Nov 22, 2015
Dr. Douglas D. Scott is an American archaeologist most notable for his work at the Little Bighorn in the mid-1980s. Working with Richard Fox, Melissa Connor, Doug Harmon, and staff and volunteers from the National Park Service, Scott worked to sketch out a field methodology that has enabled archaeologists to systematically investigate battlefields. This work is internationally recognized as constituting a great step forward in our ability to interpret battlefields archaeologically, regardless of the extent of the historical record. At the Little Bighorn, the fieldwork produced an interpretation of the battle that for the first time gave a clear understanding of the way the battle developed and pointed out some of the glaring inaccuracies of the historiography of the event. The fieldwork also helped determine which of the 242 headstones to the 210 U.S. soldiers lost at the Little Bighorn were erroneous, and recovered skeletal elements allowed one of the soldiers to be positively identified. It was not as successful in recovering the remains of 24 men lost in Deep Ravine and whose whereabouts are unknown to this day.
Scott continued doing battlefield archaeology by working at Little Bighorn every season for 23 years. He also directed work at Big Hole Battlefield National Historical Site, Sand Creek National Historic Site, Wilson’s Creek National Battlefield, Pea Ridge National Battlefield Park, and Monroe’s Crossroads Battlefield. He has assisted, advised, or volunteered on over 40 other battlefield and conflict site investigations in the U.S., England, and Belgium, including Washita National Historic Site and Honey Springs Battlefield with Bill Lees.
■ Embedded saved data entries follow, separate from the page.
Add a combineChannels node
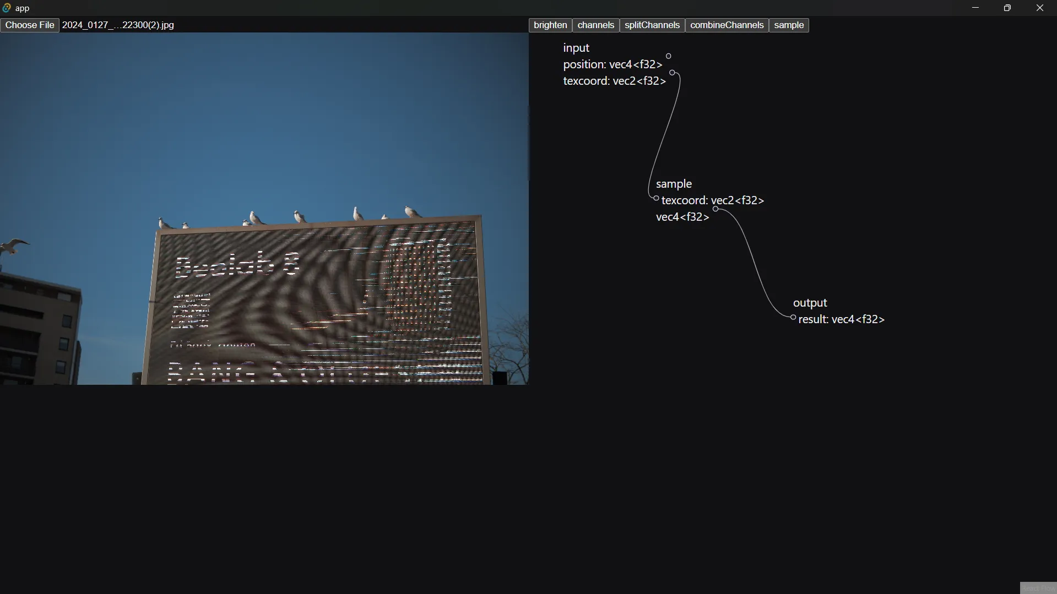This screenshot has width=1057, height=594. 727,25
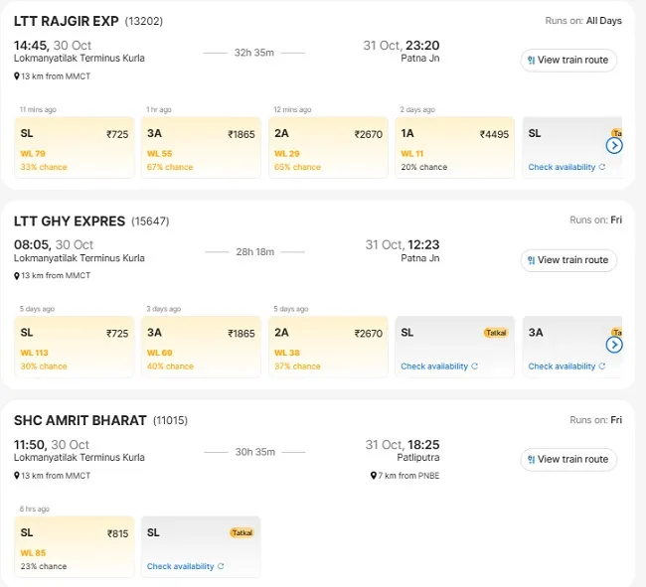Select SL ₹815 WL 85 fare card

coord(75,546)
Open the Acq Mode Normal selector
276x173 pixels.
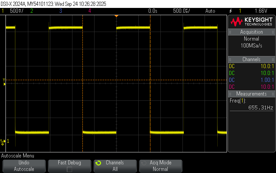click(x=160, y=166)
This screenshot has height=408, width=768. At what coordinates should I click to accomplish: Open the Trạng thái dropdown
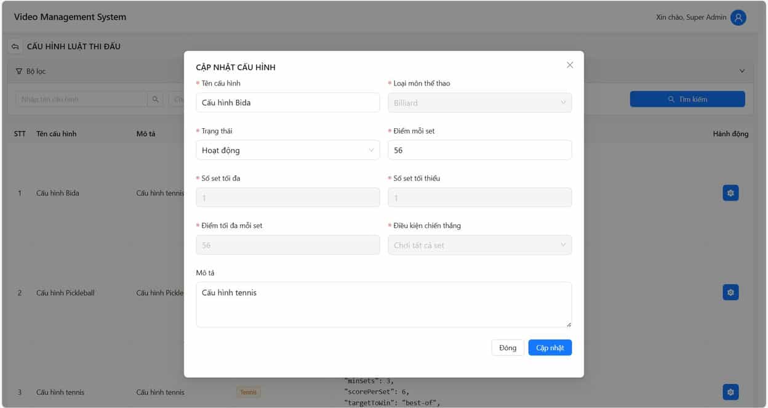pyautogui.click(x=287, y=150)
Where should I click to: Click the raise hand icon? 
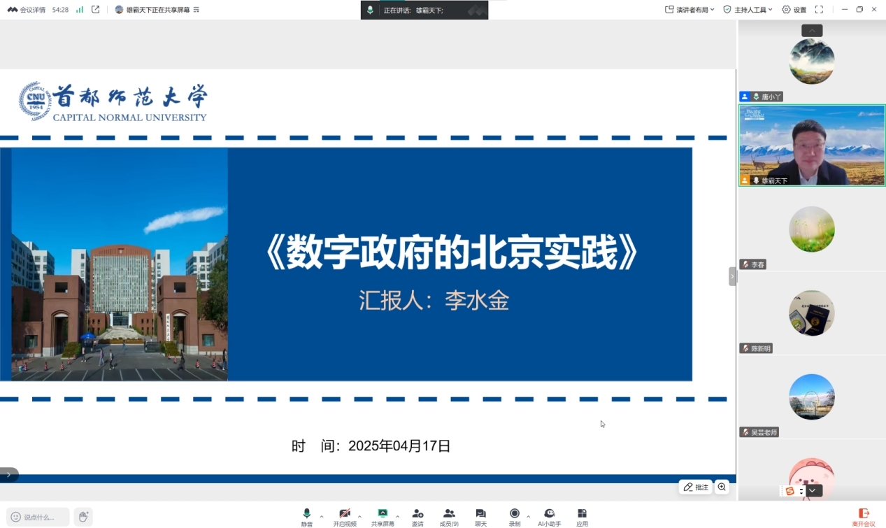click(x=83, y=517)
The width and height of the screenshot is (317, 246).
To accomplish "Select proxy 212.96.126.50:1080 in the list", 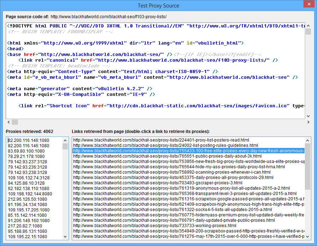I will pyautogui.click(x=27, y=199).
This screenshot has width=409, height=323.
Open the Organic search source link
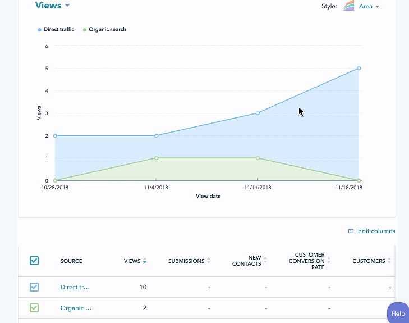[x=75, y=308]
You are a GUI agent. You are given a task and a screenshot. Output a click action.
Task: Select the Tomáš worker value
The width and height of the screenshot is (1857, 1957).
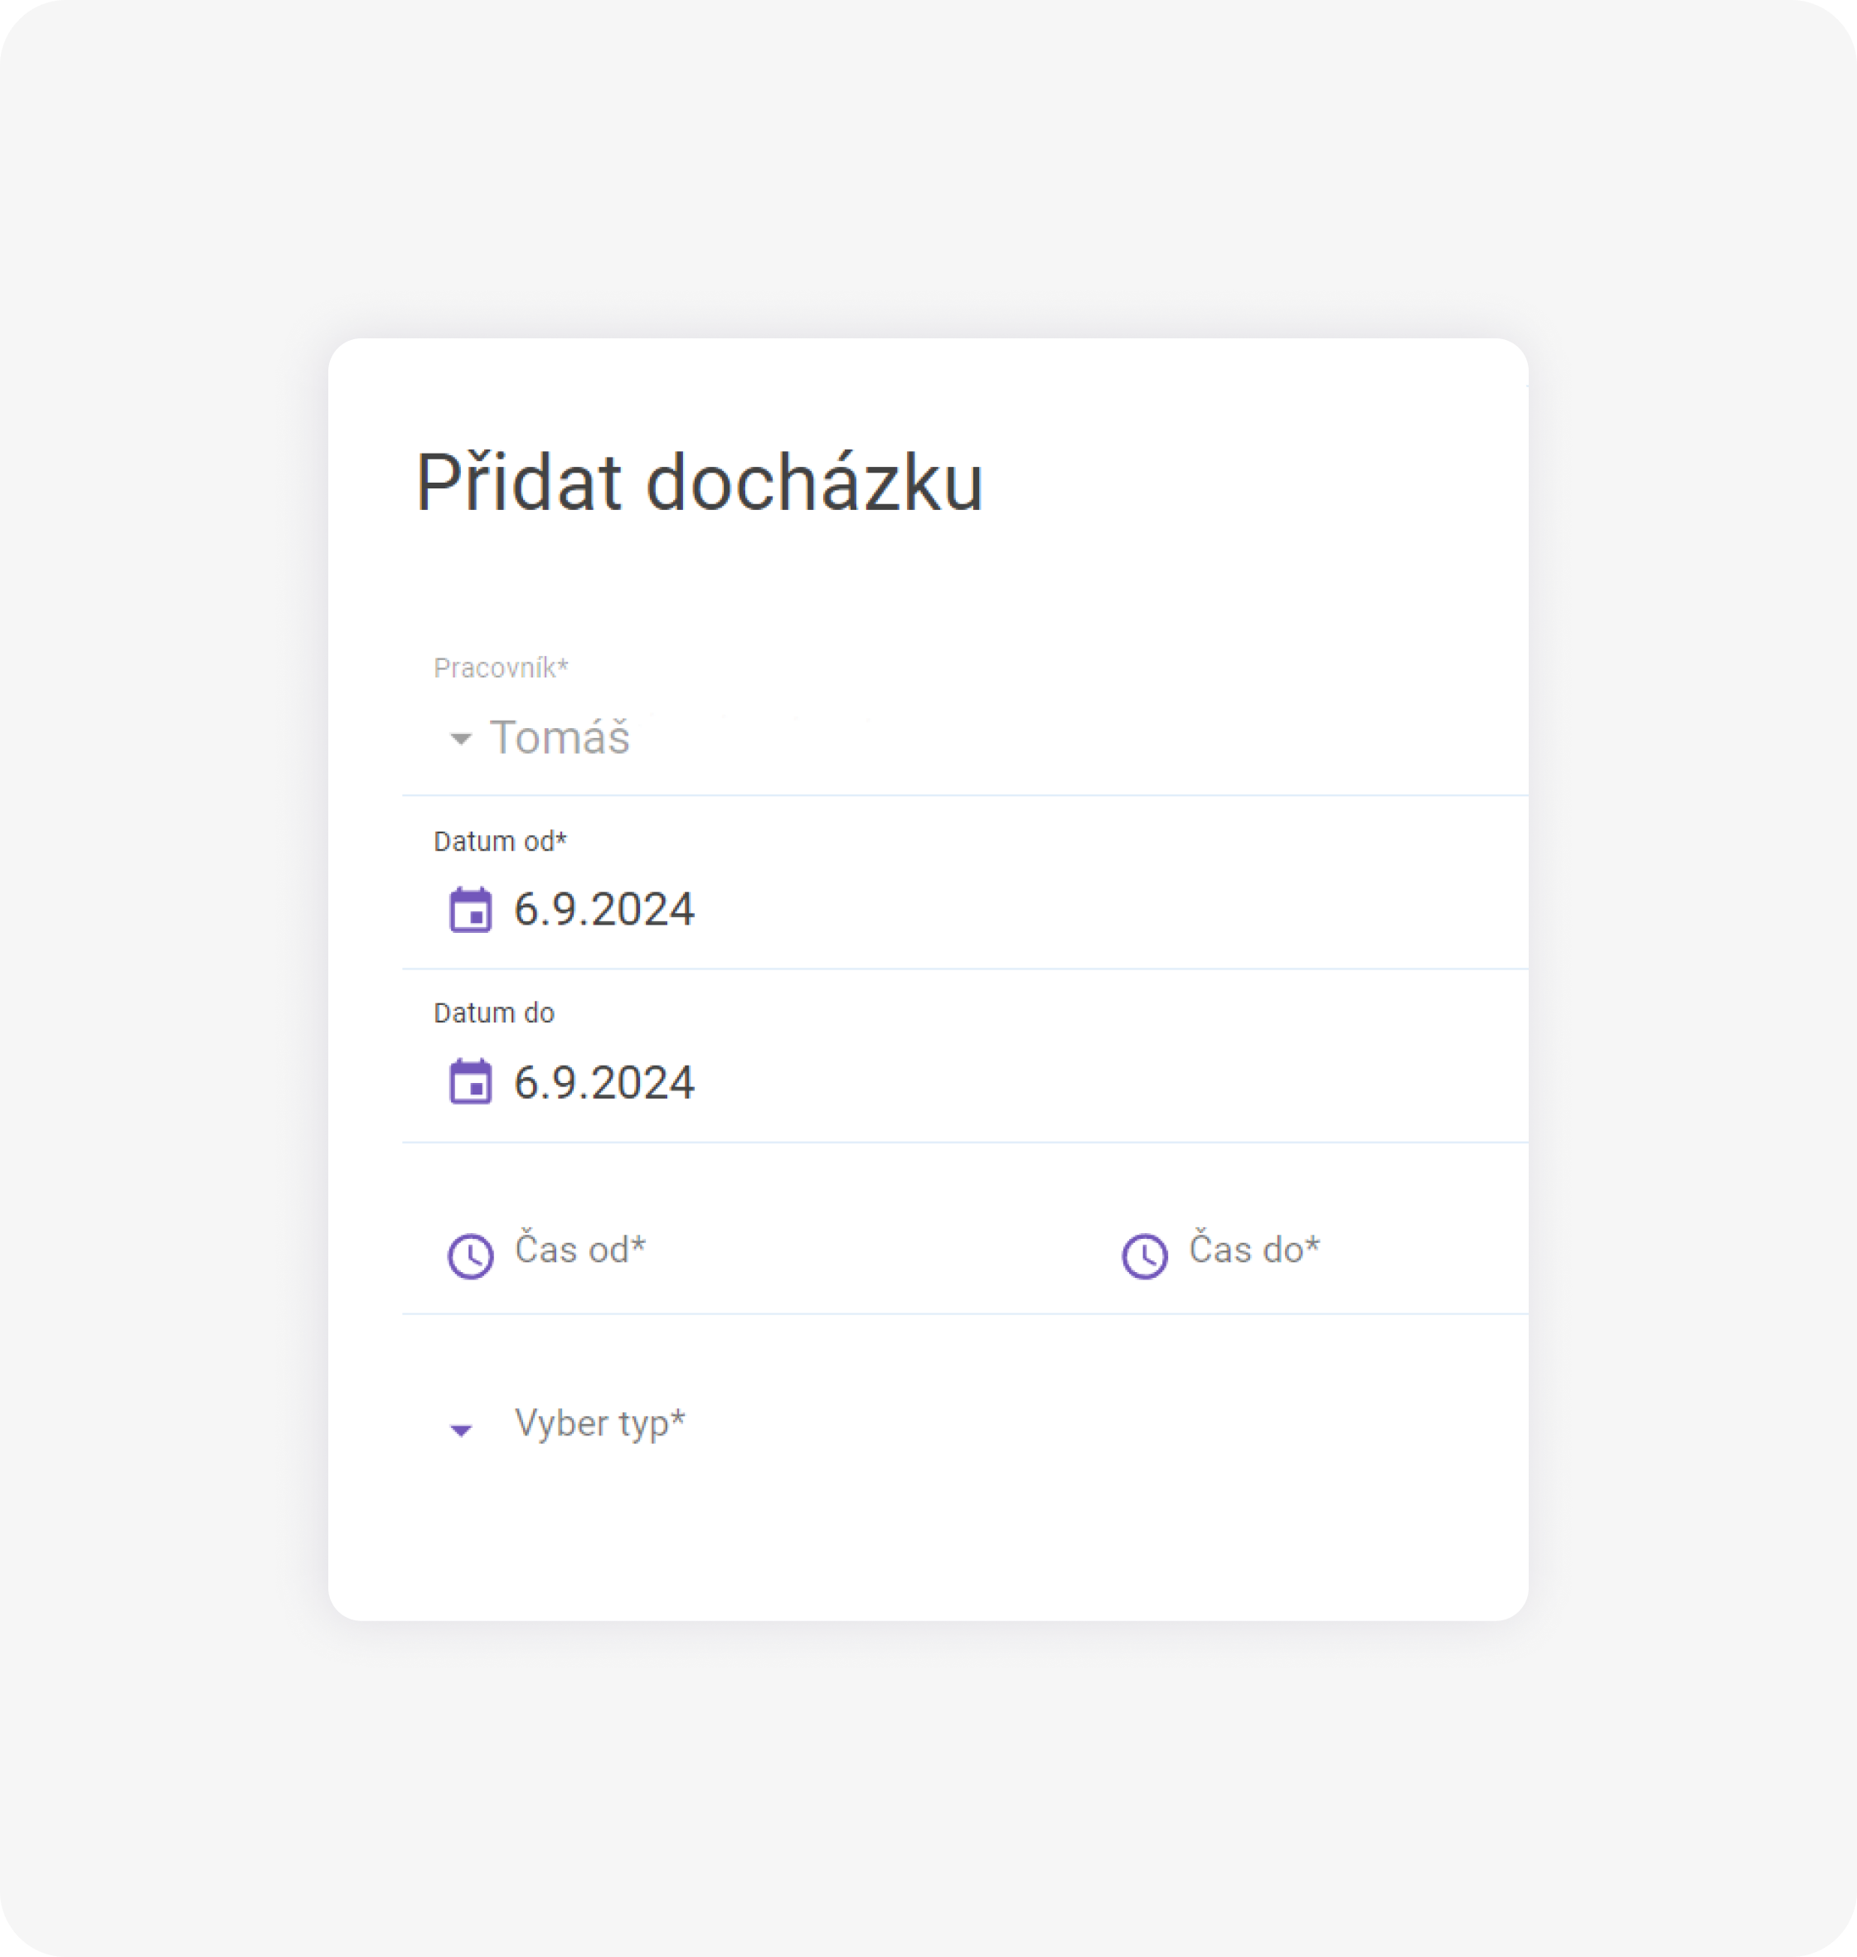pos(559,736)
In another convergence the work at the Little Bighorn and the discovery of soldiers’ skeletal remains brought Scott into contact with Clyde Snow. Snow did an exceptional analysis of those remains, but also cajoled Doug Scott and Melissa Connor into taking the methods they developed in battlefield recovery to the field of forensic science. Snow’s statement that they should take their methods to a “real” battlefield led them to working for Physicians for Human Rights, the UN El Salvador Truth Commission, the UN Truth Commission for Former Yugoslavia, the International Criminal Tribunal for Former Yugoslavia, the International Criminal Tribunal for Rwanda, the U.S. State Department on a case in northern Cyprus, for PHR on the Greek side of Cyprus, and for the Regime Crime Liaison Office in Iraq. Connor shifted from prehistoric and historic archaeology to full-time forensic archaeology in 2000. She now directs the Forensic Investigation Research Station (FIRS) for Colorado Mesa University in Grand Junction, Colorado. Both Scott and Connor are Fellows of the American Academy of Forensic Sciences.
For this work, Scott has been honored with awards from the National Park Service. In 1992, he was awarded the Department of Interior's Meritorious Service Award and Medal for career accomplishments and innovative research. He served as the president of the Society for Historical Archaeology from 2006-2007. Scott is also a member of the Advisory Board for Armchair General Magazine.